_Requirement_
Return each line of the listing below that contains the string "Task", treating uppercase and lowercase as distinct.

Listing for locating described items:

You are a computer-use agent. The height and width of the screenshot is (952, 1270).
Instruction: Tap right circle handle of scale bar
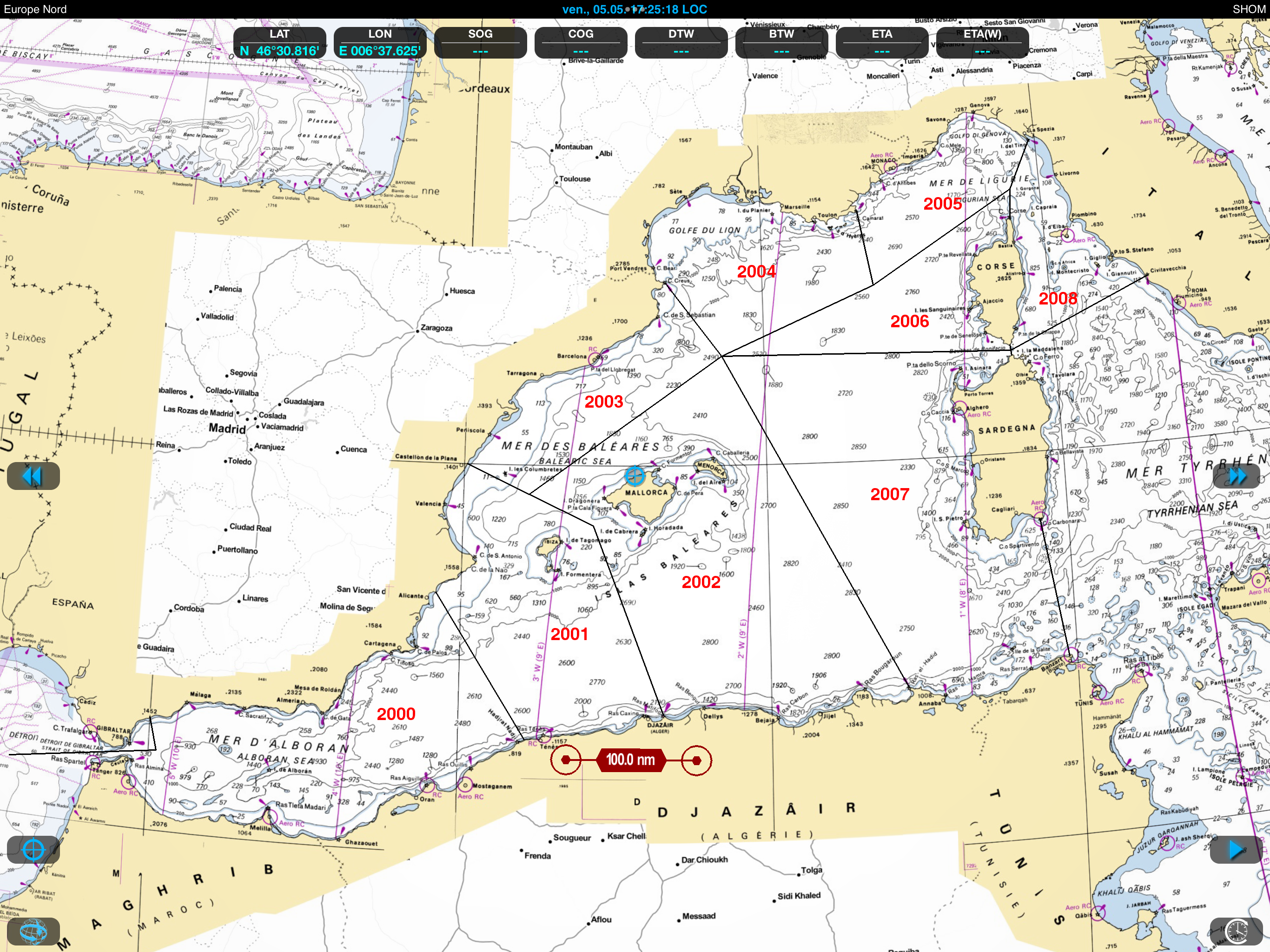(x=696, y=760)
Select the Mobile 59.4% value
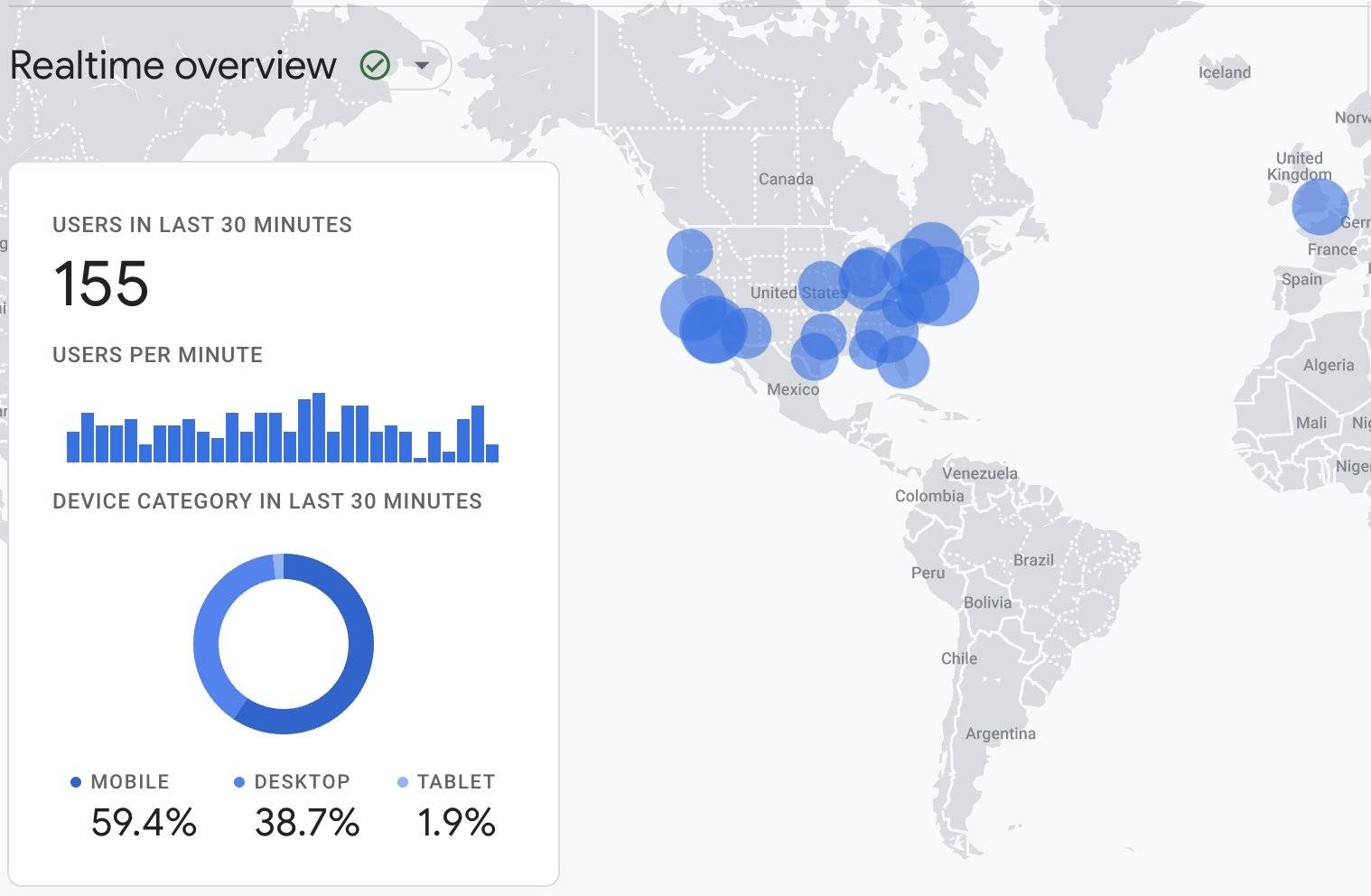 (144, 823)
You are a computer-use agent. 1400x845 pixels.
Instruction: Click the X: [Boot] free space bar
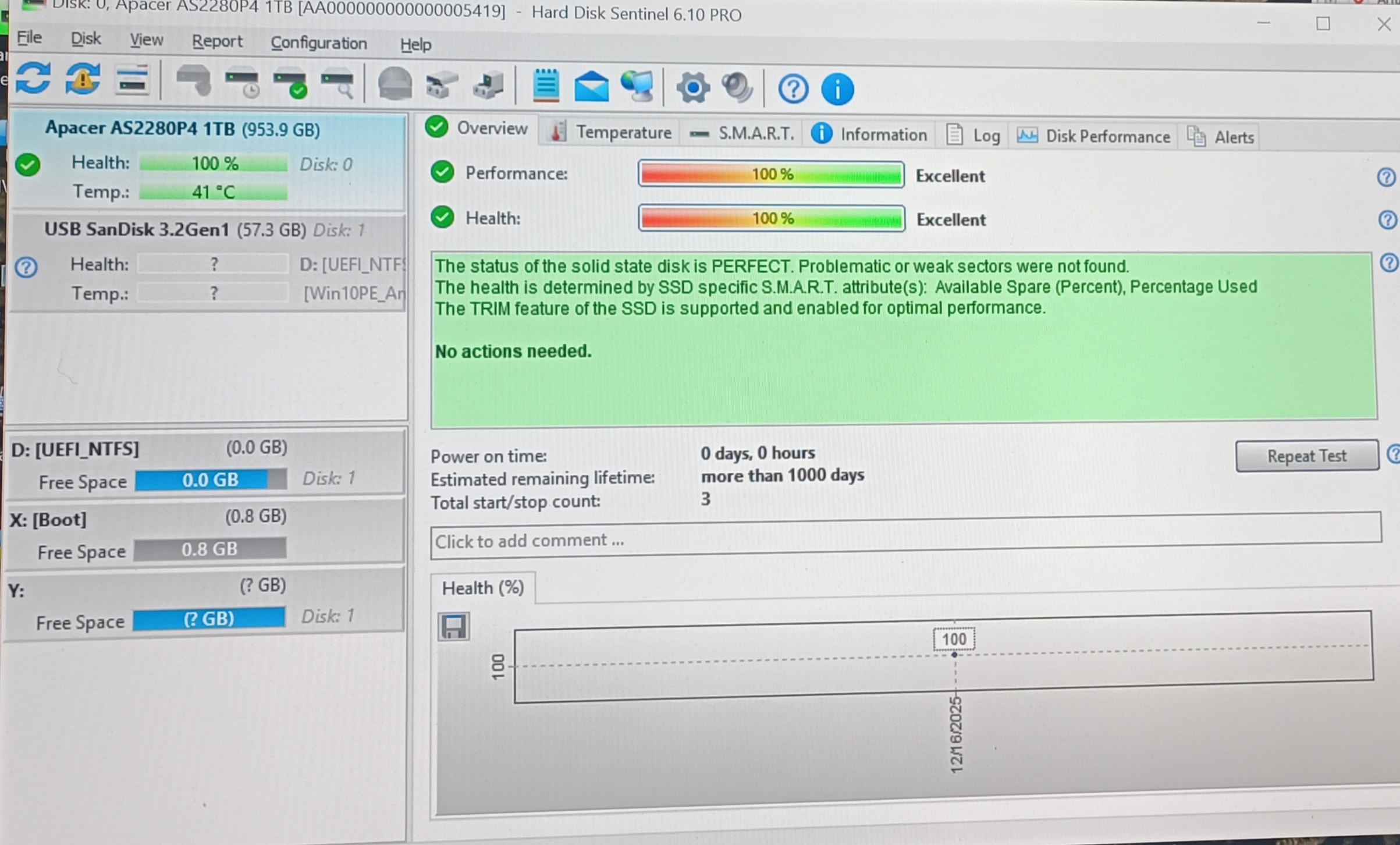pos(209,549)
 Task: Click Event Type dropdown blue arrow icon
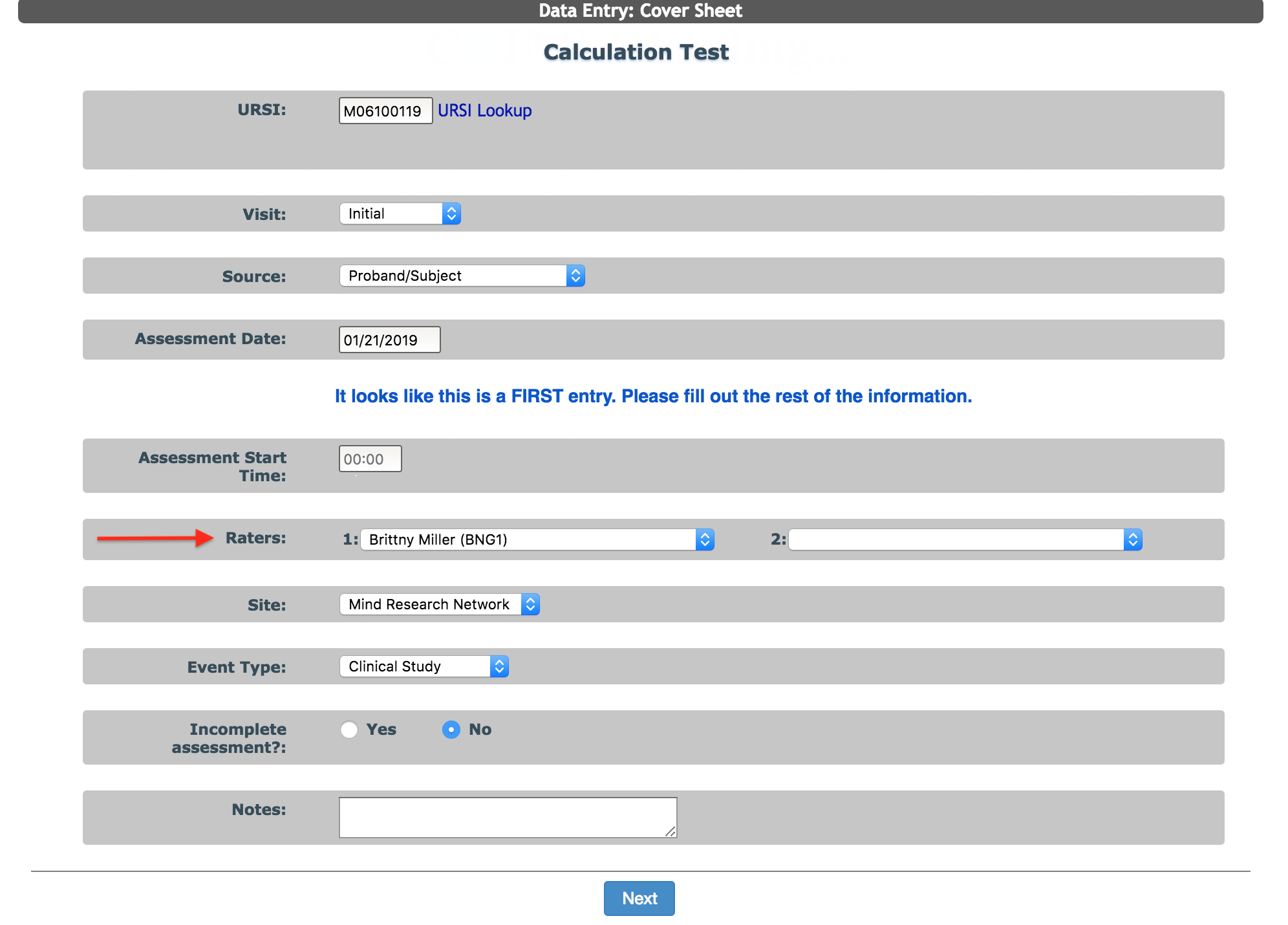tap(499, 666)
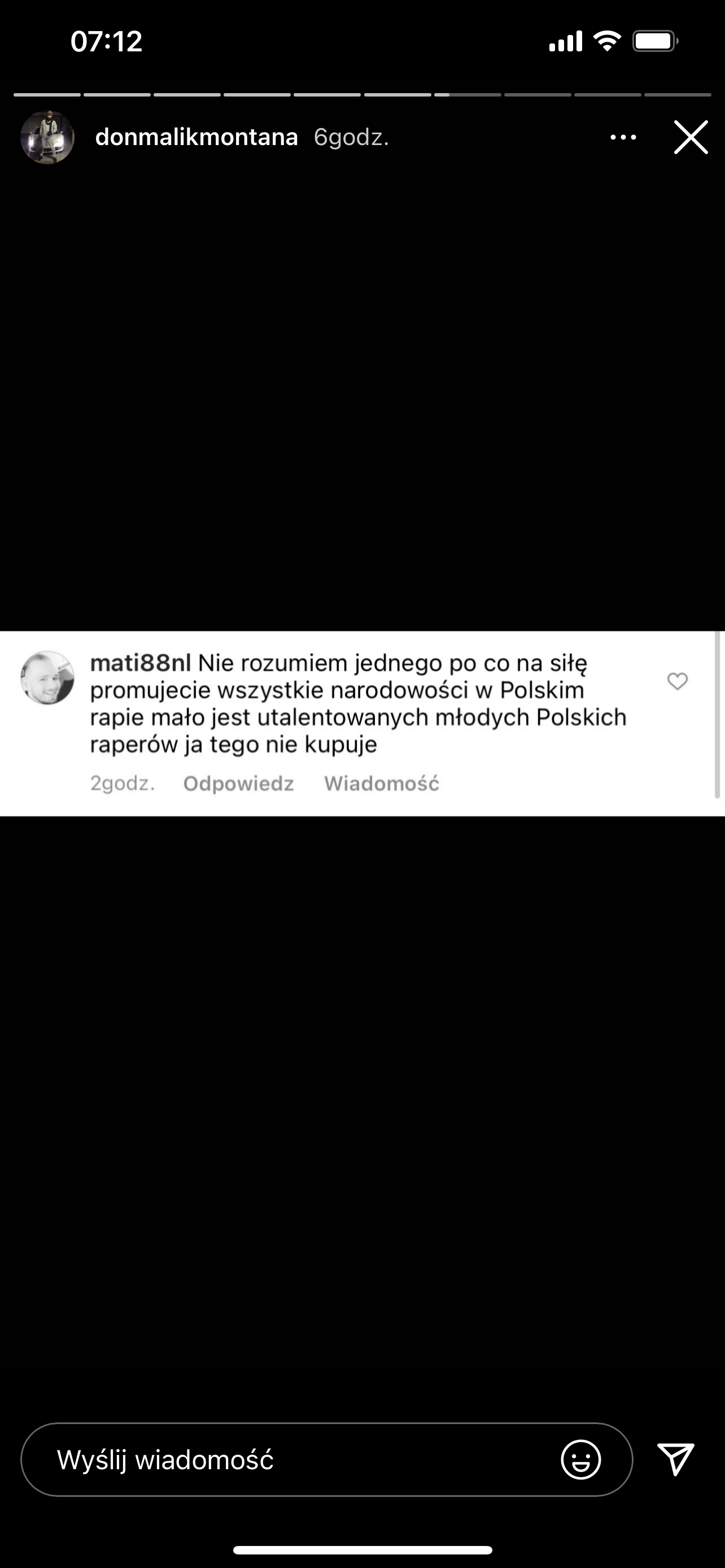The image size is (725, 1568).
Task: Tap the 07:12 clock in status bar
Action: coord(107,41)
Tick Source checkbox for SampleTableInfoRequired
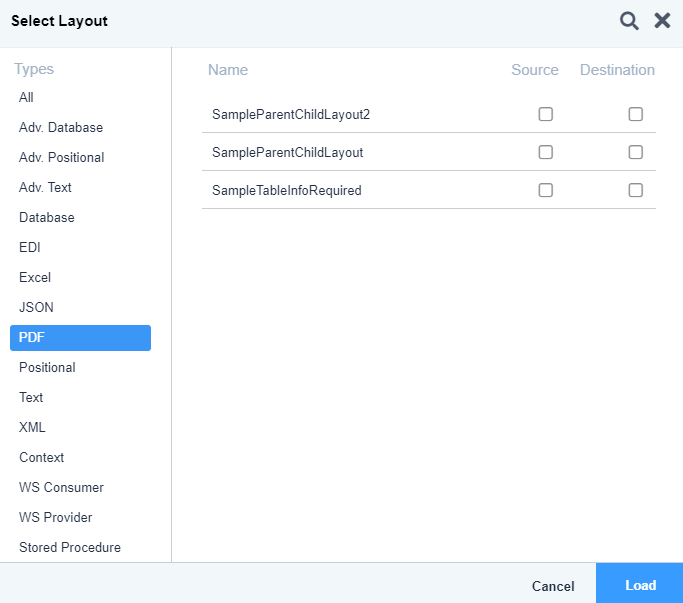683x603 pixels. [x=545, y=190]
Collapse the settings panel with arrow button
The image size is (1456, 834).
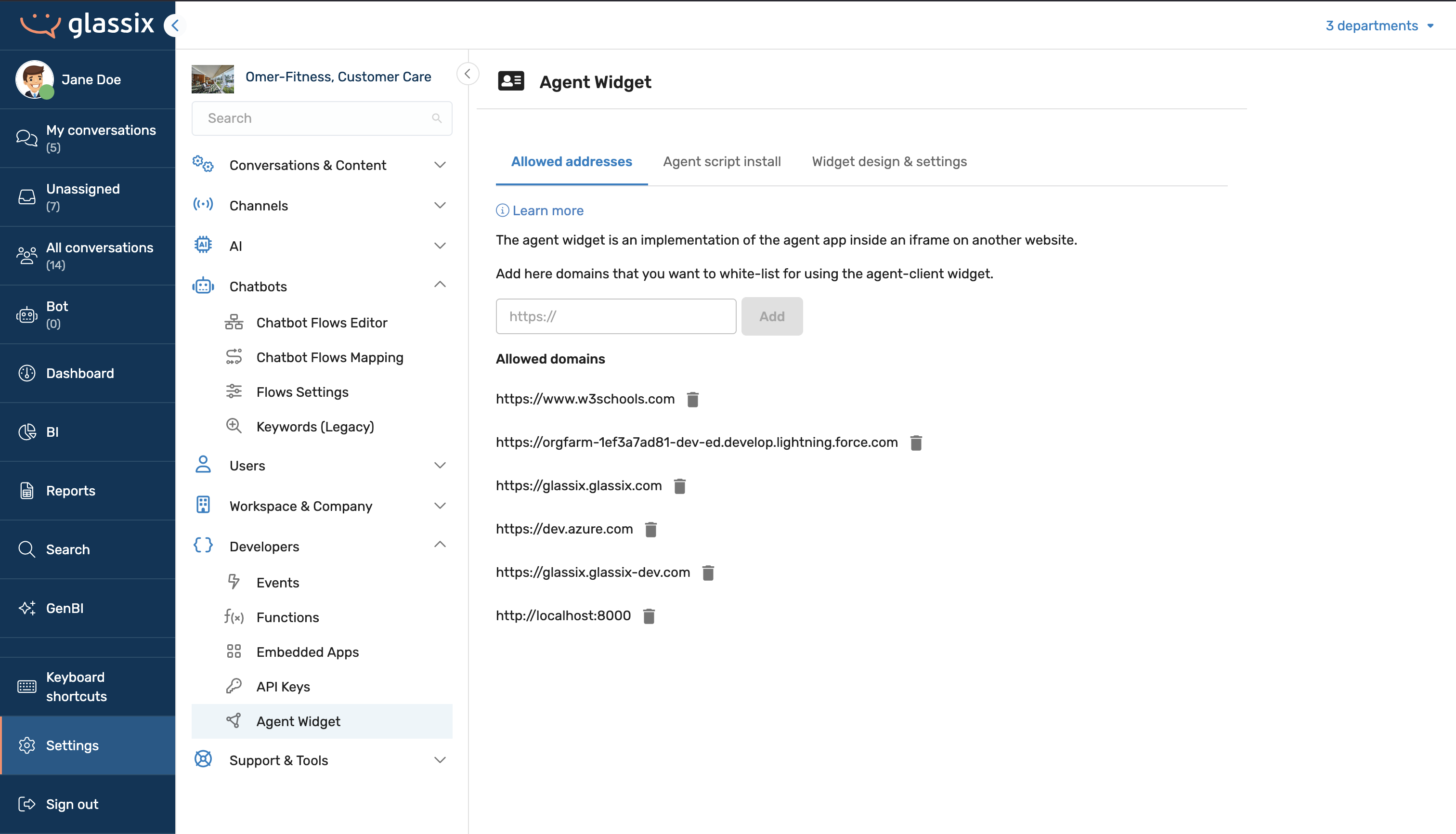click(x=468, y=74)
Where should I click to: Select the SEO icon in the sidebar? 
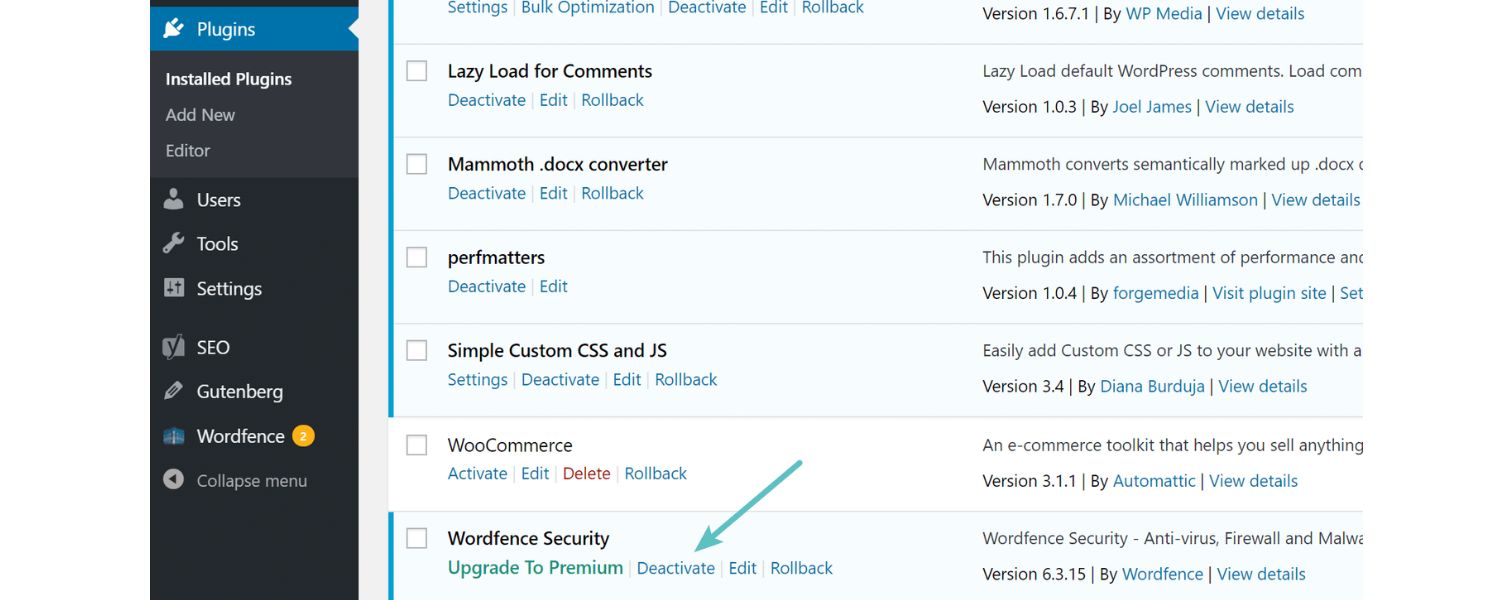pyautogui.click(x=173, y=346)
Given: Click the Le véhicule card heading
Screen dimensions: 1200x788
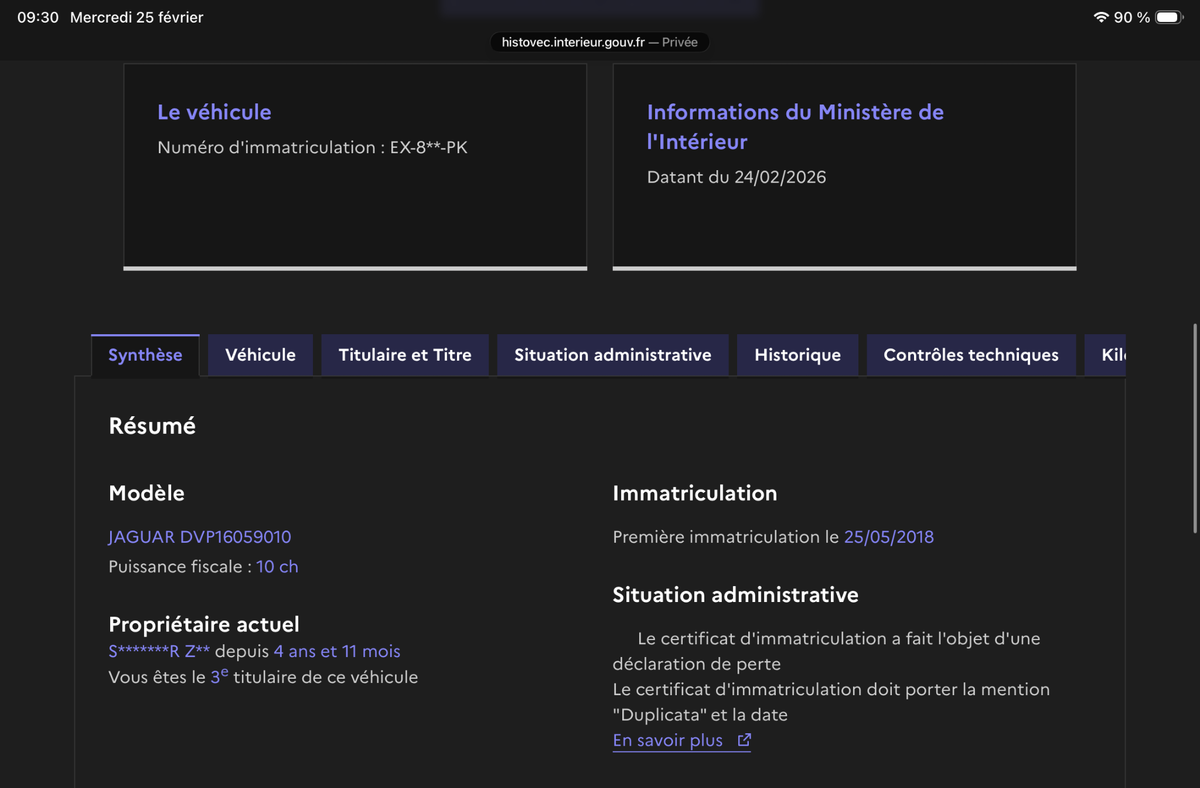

_Solution_
 Task: Click Event Type dropdown blue arrow icon
Task: Tap the 07:12 clock in status bar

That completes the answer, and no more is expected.